A moment of reflection will reveal that this doubt and skepticism in itself traces the roots of the quagmire in which we stand today and vividly reveals the reasons for our arrested development, passivity and inability to fight the forces that brutally snatch our rights. It’s a product of our enslaved minds furnished in suffocated political environments, tuned to submit to powers that intimidate us.

Is it just good enough to recognize our inabilities and silently recoil in our futile comfort zones? Certainly not… this very recognition is the signal that the time is ripe to bring about a meaningful change. This martial law has hurled before us our weaknesses and incapacities as a nation (after all it is said that we get rulers that we deserve); and at a time when our present like a crystal ball spells out the mistakes of the past and presents a future teeming with numerous possibilities to undo those mistakes, we should grab the opportunity to contribute a little part of ourselves for our collective dreams and visions that define (the Real and True) Pakistan. And the courageous protests of our, lawyers, academicians and journalists should be seen as an inchoate struggle ripe with potentials to grow into a movement that will win us our rights, freedoms, and opportunities to grow as wholesome individuals.

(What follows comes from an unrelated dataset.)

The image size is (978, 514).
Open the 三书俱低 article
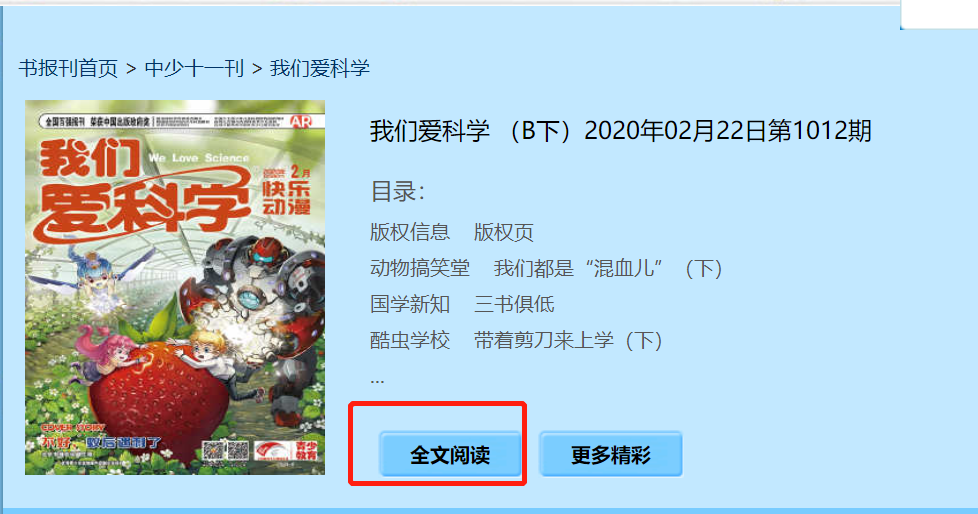[x=514, y=304]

As pointed out by Mehreen Zahra Malik (a graduate of LUMS and News Editor of Friday Times) in her exemplary article “Speak now or forever hold your peace” (Daily Times, Nov, 9th issue) that the purpose of these trans-national protests is not strategic but expressive. They should not be evaluated on the basis of capitalistic and materialistic “rational calculus”(qtd. from the aforementioned article) but on their moral force, giving opportunities to ambitious individuals to unite their ideas, intellectualism and vision into a dynamic force possessing the potential to overturn an impending crisis and become a universal symbol of unity, peace and justice. In times of phenomenal technological and global communication possibilities each of us has a chance to contribute and change. So let’s shed off our corroding pessimism and rise up for action… the New World Order gives us all a chance to become heroes!!